Tormenta del Desierto y una edición especial

Homenaje a Cacho Falomir


El inconfundible grito de Cacho Falomir que llegaba a cada rincón de la sala de Redacción le daba su toque de buen humor en esos momentos de cierre en que la adrenalina se mete en las venas y le da velocidad a los dedos para terminar esa nota que nos tenía trabados.

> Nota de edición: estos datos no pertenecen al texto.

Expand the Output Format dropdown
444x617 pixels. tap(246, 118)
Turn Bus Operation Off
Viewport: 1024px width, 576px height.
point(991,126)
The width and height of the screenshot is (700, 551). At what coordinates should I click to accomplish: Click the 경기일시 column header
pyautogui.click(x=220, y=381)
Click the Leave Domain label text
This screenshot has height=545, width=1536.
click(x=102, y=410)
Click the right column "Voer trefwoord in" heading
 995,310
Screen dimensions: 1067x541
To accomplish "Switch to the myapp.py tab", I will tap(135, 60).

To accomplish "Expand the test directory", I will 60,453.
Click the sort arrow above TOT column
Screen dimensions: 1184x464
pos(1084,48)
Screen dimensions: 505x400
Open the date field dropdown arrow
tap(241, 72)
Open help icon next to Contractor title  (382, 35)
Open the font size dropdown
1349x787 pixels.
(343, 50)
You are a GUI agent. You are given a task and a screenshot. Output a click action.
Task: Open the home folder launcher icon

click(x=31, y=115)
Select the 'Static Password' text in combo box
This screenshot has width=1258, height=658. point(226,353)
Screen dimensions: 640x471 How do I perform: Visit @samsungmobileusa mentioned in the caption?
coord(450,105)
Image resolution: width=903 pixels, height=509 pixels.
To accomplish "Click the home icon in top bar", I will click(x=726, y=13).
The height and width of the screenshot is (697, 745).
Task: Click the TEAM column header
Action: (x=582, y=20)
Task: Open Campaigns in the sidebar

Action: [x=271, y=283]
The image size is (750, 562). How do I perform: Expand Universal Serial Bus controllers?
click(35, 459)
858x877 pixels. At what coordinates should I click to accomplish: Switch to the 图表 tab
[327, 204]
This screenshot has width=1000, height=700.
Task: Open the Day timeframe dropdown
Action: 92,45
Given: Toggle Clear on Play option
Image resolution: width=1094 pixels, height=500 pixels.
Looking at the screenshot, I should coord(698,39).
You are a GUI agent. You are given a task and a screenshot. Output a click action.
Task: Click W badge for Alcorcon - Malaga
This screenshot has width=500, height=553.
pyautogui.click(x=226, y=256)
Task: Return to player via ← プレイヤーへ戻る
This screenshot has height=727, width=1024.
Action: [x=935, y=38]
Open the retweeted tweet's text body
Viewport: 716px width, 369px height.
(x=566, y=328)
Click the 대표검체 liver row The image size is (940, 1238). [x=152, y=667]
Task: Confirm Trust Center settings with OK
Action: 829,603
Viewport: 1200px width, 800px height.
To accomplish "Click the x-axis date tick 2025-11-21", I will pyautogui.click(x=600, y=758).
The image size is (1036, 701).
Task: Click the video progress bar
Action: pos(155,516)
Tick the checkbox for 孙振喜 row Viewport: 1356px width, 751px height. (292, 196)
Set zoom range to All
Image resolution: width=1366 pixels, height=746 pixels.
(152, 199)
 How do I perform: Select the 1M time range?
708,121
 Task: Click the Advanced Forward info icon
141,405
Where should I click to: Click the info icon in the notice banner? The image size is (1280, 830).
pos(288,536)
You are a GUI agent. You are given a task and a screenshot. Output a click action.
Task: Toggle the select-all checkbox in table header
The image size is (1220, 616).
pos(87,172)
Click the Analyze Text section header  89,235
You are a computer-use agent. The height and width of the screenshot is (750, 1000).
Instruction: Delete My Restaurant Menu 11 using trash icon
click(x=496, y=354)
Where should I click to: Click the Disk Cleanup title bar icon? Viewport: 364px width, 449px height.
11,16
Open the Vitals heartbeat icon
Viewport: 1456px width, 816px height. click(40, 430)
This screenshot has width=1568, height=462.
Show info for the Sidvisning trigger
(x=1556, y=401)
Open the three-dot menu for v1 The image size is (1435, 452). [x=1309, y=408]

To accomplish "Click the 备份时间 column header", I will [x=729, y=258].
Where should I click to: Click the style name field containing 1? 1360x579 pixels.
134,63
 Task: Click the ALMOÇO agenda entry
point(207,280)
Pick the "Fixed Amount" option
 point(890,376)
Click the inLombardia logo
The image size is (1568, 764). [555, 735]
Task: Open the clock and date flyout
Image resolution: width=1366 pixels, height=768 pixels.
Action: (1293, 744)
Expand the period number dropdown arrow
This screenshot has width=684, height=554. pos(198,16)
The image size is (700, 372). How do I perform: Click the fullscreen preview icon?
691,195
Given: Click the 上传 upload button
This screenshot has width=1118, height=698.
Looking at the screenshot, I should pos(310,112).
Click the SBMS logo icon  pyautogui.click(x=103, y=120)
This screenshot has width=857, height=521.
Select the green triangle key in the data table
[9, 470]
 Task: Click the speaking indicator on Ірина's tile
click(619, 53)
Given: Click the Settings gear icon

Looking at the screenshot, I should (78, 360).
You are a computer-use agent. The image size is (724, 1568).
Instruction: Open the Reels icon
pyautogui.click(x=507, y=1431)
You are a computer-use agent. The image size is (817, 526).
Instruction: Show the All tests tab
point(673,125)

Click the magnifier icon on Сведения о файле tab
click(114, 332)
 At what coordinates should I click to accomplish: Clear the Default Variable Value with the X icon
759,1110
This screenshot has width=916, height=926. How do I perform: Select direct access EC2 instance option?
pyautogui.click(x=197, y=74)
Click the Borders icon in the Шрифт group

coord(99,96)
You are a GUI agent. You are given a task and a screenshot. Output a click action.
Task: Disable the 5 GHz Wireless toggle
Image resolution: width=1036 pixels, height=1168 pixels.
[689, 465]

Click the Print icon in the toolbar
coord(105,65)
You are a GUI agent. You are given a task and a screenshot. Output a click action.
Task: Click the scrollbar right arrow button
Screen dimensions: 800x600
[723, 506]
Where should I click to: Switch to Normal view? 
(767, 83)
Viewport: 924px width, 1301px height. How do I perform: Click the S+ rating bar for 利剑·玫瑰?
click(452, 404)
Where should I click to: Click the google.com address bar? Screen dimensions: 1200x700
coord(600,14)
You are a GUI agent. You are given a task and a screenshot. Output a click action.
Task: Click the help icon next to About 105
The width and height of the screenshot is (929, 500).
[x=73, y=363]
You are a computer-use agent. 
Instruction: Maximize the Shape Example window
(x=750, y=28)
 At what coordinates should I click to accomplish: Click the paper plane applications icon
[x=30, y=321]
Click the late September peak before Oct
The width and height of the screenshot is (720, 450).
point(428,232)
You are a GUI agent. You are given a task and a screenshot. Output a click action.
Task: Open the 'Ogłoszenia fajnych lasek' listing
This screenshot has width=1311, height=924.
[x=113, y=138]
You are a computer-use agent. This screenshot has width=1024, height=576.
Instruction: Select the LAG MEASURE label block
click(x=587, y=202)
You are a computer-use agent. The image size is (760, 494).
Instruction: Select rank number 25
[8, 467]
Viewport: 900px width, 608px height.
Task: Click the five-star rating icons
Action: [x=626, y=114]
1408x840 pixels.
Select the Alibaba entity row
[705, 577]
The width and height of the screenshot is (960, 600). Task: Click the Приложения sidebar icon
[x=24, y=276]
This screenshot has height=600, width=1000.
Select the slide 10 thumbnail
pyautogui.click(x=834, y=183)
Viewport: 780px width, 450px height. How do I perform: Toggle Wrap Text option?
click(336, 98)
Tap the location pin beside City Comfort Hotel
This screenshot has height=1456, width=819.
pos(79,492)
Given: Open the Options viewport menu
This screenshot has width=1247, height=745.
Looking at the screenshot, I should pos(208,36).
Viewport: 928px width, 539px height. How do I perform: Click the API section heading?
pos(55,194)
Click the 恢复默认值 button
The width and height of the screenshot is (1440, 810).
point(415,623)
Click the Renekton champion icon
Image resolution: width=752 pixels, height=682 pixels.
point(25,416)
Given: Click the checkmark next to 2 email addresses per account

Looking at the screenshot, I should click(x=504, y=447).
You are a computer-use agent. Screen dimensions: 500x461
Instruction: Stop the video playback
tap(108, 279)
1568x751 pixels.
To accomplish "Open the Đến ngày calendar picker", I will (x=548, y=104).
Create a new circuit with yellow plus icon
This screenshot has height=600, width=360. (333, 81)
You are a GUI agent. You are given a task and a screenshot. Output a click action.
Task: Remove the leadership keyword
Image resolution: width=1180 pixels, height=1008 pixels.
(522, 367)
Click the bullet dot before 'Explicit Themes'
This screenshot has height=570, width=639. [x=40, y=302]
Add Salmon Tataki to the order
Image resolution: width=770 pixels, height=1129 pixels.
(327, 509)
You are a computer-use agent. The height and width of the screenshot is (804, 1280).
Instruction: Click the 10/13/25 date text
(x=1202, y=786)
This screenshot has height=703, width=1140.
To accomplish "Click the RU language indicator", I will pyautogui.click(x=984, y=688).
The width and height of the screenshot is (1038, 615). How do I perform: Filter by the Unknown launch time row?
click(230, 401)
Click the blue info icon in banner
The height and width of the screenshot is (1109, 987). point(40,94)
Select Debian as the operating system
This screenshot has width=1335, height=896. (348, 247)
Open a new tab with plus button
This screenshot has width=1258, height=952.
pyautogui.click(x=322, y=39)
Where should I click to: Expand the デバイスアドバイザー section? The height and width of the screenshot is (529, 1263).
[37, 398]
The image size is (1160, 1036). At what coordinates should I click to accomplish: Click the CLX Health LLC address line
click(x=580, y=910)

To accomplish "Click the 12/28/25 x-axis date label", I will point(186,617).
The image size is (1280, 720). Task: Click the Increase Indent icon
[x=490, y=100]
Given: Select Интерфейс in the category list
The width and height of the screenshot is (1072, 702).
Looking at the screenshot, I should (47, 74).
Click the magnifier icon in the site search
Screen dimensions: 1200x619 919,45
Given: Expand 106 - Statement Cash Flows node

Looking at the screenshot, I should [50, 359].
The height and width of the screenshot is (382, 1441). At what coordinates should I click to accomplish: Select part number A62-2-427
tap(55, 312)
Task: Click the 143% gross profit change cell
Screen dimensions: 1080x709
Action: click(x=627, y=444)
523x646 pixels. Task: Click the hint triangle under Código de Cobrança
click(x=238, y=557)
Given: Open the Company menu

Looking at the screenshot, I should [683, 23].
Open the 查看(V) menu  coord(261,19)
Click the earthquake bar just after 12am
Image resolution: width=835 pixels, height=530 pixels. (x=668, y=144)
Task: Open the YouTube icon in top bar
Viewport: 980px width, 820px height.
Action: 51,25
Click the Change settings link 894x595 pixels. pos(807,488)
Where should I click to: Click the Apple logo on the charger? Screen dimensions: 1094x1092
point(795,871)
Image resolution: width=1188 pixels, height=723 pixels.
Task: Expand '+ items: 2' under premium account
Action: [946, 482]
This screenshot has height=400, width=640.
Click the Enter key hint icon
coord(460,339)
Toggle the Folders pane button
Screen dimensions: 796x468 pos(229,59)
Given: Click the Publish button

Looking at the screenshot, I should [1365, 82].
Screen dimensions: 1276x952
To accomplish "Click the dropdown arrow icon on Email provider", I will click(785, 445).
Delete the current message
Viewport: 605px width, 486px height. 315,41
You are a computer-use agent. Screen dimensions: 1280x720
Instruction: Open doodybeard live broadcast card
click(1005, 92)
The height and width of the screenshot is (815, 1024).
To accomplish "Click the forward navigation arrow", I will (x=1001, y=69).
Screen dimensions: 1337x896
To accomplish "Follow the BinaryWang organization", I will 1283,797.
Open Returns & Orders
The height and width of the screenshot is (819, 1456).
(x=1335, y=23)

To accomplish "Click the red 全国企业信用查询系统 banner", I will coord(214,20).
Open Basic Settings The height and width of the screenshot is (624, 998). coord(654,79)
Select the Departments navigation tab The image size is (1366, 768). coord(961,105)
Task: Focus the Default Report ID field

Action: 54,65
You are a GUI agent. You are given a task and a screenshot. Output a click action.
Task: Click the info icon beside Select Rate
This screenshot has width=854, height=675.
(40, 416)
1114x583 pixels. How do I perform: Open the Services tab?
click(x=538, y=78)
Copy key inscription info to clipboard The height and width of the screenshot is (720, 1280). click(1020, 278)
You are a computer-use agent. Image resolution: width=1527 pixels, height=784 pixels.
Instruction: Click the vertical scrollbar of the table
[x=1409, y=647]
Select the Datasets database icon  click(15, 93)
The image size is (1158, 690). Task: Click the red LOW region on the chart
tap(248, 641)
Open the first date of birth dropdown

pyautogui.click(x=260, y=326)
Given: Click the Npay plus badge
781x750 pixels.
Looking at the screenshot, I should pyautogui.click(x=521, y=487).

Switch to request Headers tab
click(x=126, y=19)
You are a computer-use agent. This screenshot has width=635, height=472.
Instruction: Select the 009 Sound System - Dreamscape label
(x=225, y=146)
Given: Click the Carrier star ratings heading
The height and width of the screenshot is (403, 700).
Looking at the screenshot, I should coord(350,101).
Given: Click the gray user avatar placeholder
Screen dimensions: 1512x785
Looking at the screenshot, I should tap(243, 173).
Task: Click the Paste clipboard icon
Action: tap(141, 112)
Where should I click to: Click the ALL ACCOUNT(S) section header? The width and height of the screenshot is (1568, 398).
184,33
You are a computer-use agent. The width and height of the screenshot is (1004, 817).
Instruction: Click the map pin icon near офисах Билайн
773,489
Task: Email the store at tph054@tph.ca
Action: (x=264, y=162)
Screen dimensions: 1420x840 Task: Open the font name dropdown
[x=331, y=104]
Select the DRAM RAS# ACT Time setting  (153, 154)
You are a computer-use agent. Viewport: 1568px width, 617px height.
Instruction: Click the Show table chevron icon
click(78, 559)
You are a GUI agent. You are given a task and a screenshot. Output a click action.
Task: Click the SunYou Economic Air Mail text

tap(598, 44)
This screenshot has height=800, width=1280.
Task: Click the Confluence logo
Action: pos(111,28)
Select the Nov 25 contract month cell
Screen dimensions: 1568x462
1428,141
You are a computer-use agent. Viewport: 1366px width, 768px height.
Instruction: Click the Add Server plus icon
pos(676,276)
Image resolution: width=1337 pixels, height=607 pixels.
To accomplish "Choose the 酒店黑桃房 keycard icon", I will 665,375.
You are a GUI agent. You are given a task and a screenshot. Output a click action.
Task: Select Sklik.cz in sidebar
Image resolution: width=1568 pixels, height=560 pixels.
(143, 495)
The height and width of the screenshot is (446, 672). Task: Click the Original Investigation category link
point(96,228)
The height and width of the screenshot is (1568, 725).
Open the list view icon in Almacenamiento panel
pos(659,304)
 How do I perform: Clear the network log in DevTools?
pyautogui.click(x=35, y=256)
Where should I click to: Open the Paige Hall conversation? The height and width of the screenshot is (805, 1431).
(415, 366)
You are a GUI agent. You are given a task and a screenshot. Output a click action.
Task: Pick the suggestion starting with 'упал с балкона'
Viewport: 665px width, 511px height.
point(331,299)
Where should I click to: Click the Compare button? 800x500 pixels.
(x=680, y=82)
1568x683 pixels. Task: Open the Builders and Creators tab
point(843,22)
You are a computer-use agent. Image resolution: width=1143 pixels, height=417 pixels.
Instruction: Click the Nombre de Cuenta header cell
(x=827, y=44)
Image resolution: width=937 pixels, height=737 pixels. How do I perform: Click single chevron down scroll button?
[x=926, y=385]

Cacho fue uno de los grandes periodistas que pasó por El Cronista. De esos que, como él decía, le gustaba "hacer calle, caminarla, hablar con las fuentes, recorrer despachos, palpar la noticia, sentirla''. Ya no está en este mundo, pero a él le dedico este pequeño homenaje.
Lo conocí en ese tórrido verano de 1991 en que había resuelto abandonar la Embajada del Perú y su tentador sueldo en dólares, para volver al periodismo. La tensión en Medio Oriente por la invasión de Irak a Kuwait y la generosidad de Jorge Castro me habían abierto las puertas de El Cronista.
Una noche, a mediados de enero, alrededor de la 1 de la mañana, harta de esperar novedades y extrañando mi almohada, resolví que era hora de volver a casa. Estaba cerca de la puerta, esa de la calle Honduras que daba a un escalera oscura y luego a un pasillo también oscuro, cuando escuché otra vez la inconfundible voz de Cacho: "Nena volvé; nena mirá!"
Los televisores estaban prendidos, se veían lucen que parecían fuegos artificiales y la voz del entonces corresponsal de la CNN en Irak, Peter Arnet, decía en el medio del ruido de explosiones: "The sky of Bagdad has been iluminated''. Segundos después apareció George Bush (padre) en la pantalla y anunció que La Tormenta del Desierto había comenzado…

Enrique Szewach era el director entonces. Frenéticamente buscamos fotos que pudieran ilustrar el inicio de la guerra. Entonces no existía la velocidad de ahora en recibir fotografías. Sólo conseguimos la foto de un avión igual a los que estaban usando para bombardear Bagdad. Con ese escaso material y lo que podíamos escuchar en la televisión, más algún cable de último momento, sacamos una segunda edición.

Fue el inicio de la primera guerra contra Irak y el de mi permanencia en El Cronista.

María Oliva es editora de Internacionales de El Cronista Comercial

1 comentario:

ignacio dijo...

Muchas gracias por hacer ese lindo homenaje a mi viejo, perdón que no lo haya visto antes, pero recién ahora, estoy haciendo un rejunte de cosas que le han escrito al dueño de ese bozarrón.
Te agradezco una vez más y me deja muy feliz que todavía haya gente que se acuerda de mi papá.